● **Try it**
From the line with "Viewport: 883px width, 431px height." down to the final line of the material, please transcribe everything exactly, but leave the pictures out.

● **Data for analysis**

►

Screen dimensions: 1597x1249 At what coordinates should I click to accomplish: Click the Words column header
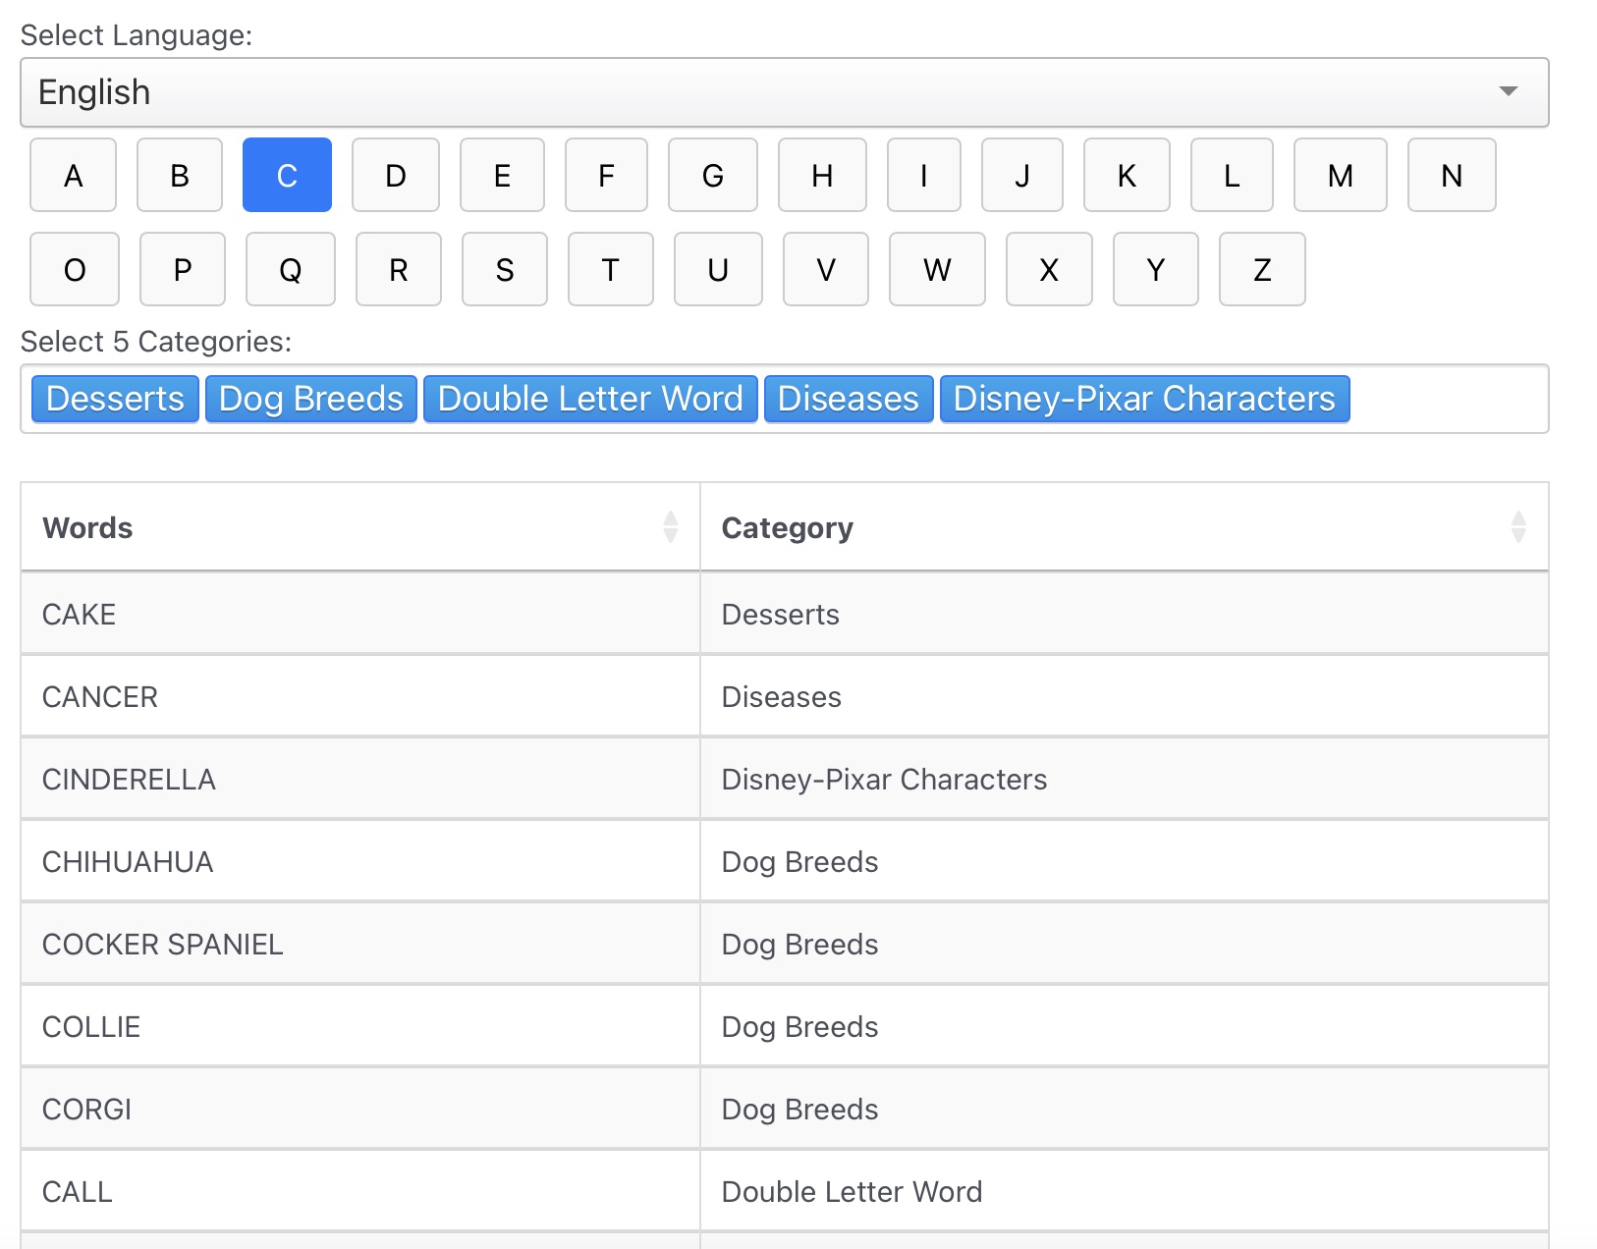[x=87, y=526]
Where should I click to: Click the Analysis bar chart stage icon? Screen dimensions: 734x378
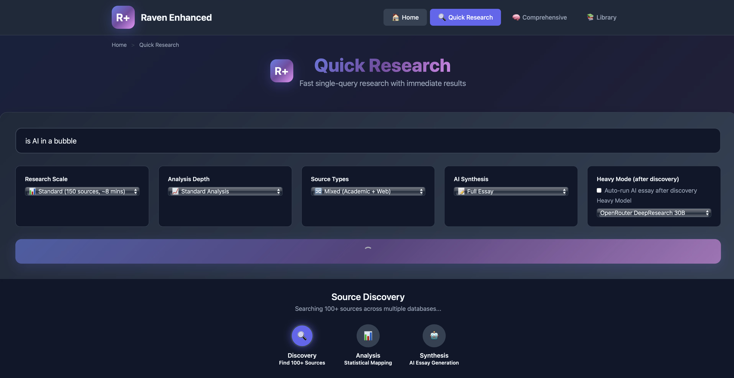368,336
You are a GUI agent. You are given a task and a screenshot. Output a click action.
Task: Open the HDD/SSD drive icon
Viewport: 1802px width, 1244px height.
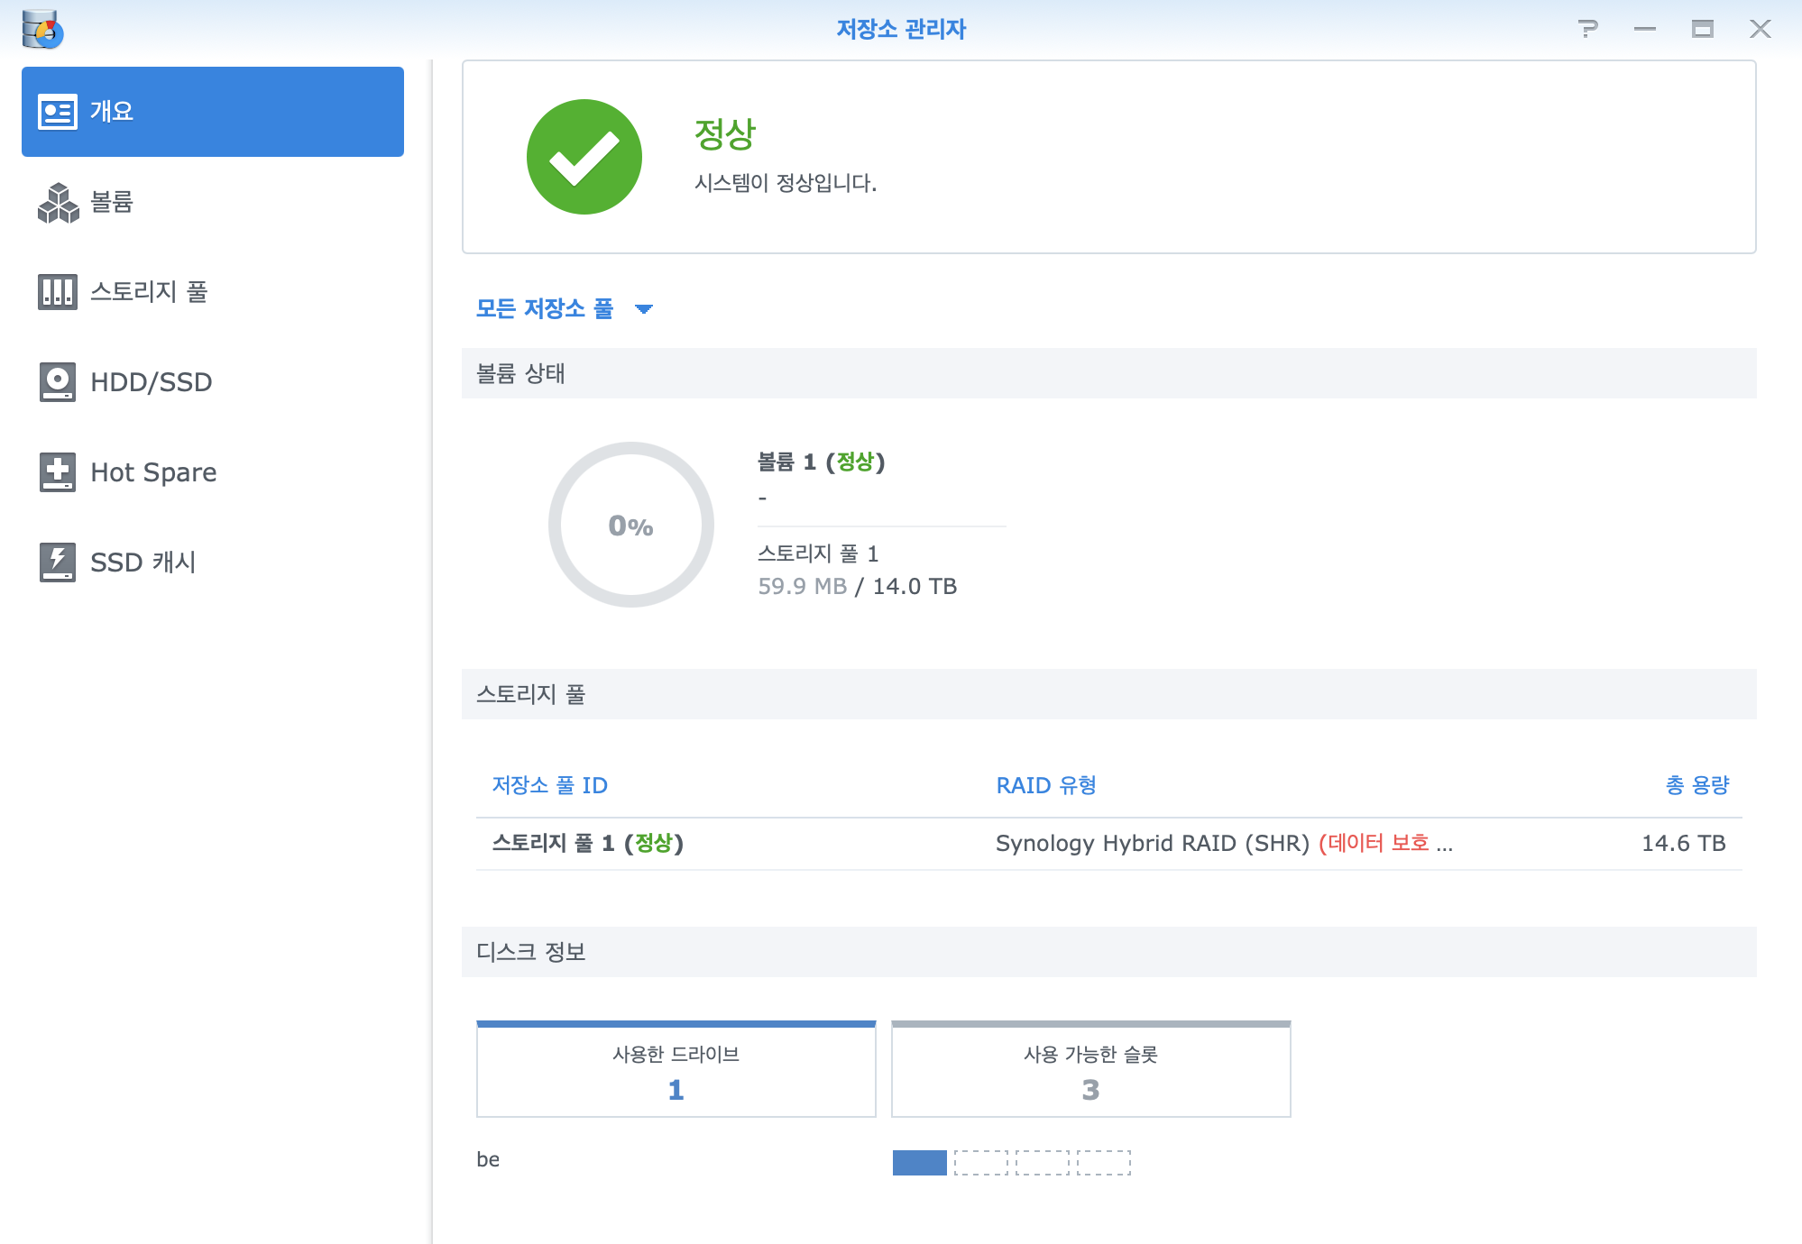coord(58,382)
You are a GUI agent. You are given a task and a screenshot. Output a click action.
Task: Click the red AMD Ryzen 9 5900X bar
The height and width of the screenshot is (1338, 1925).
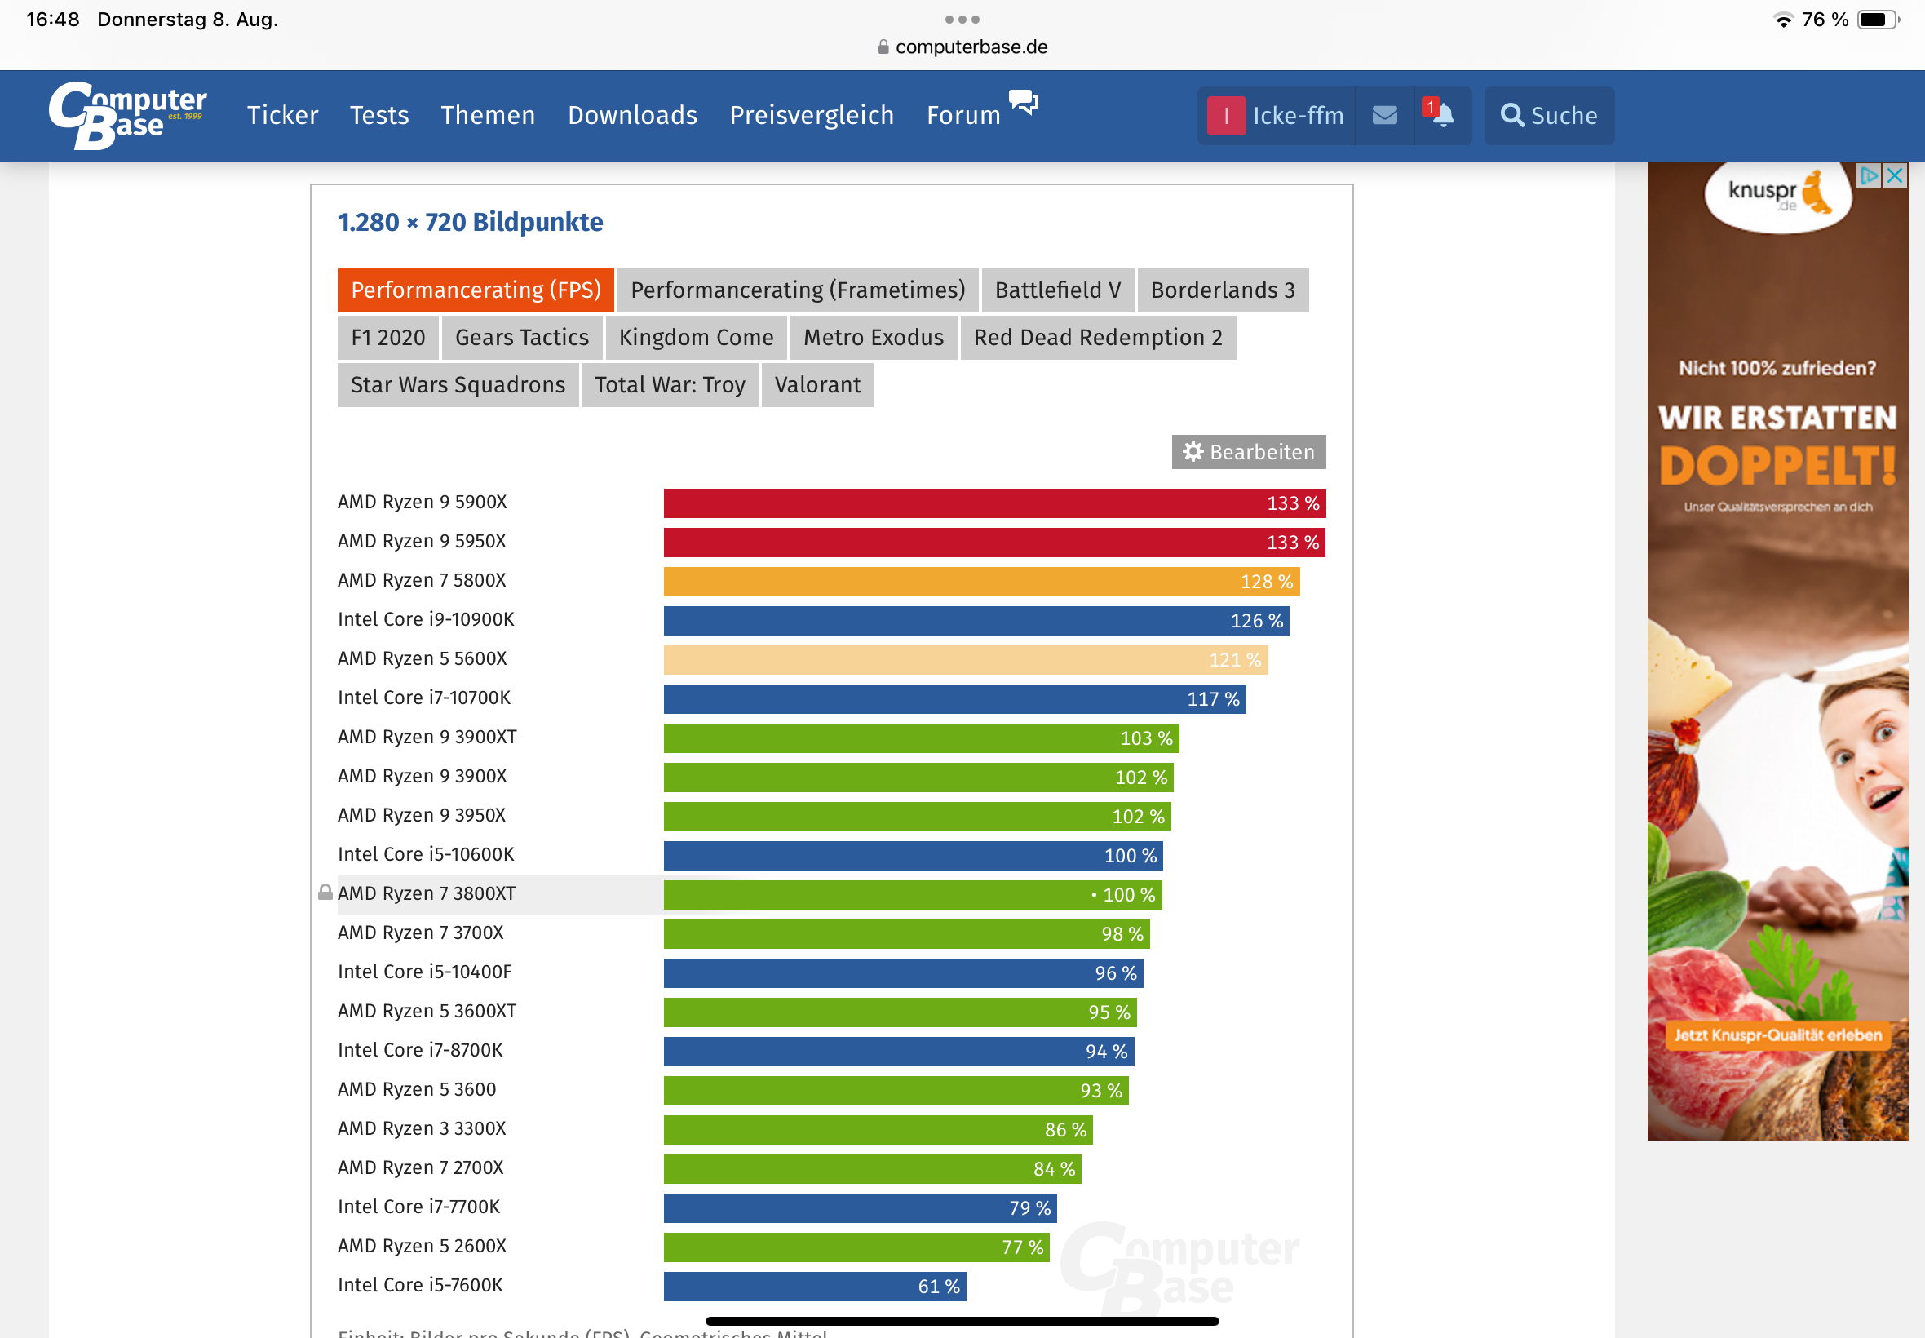tap(993, 503)
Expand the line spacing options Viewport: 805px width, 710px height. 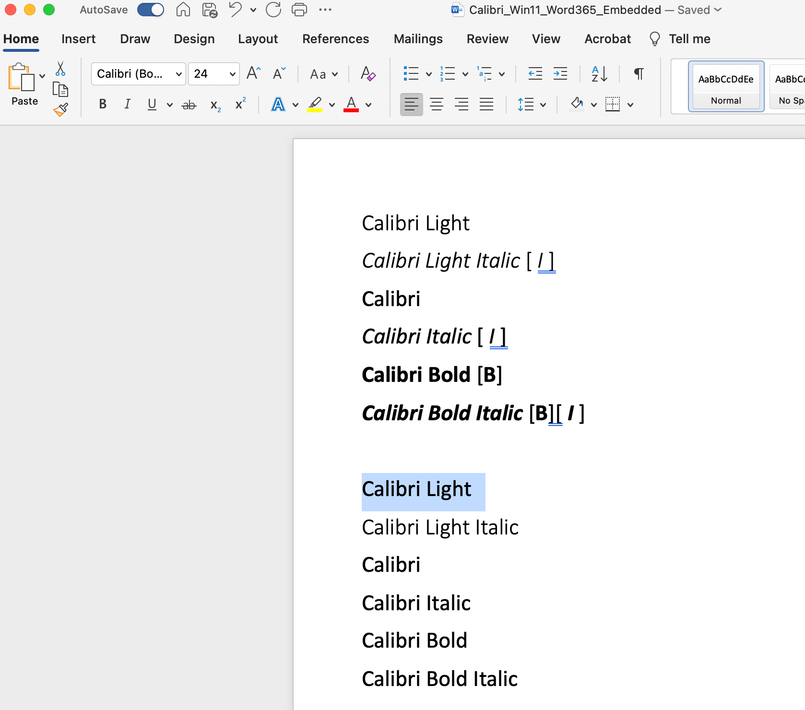(x=543, y=104)
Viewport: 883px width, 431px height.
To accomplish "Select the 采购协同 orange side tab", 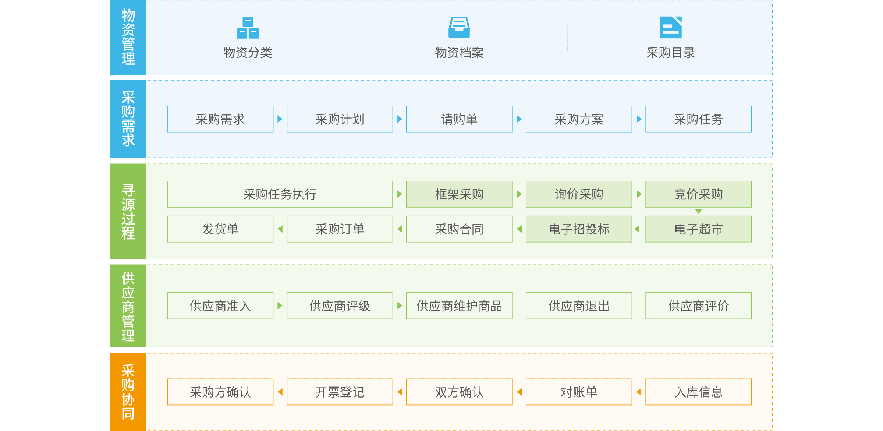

◄

● **Exercise answer**
Viewport: 883px width, 431px height.
To accomplish "Select the 采购协同 orange side tab", 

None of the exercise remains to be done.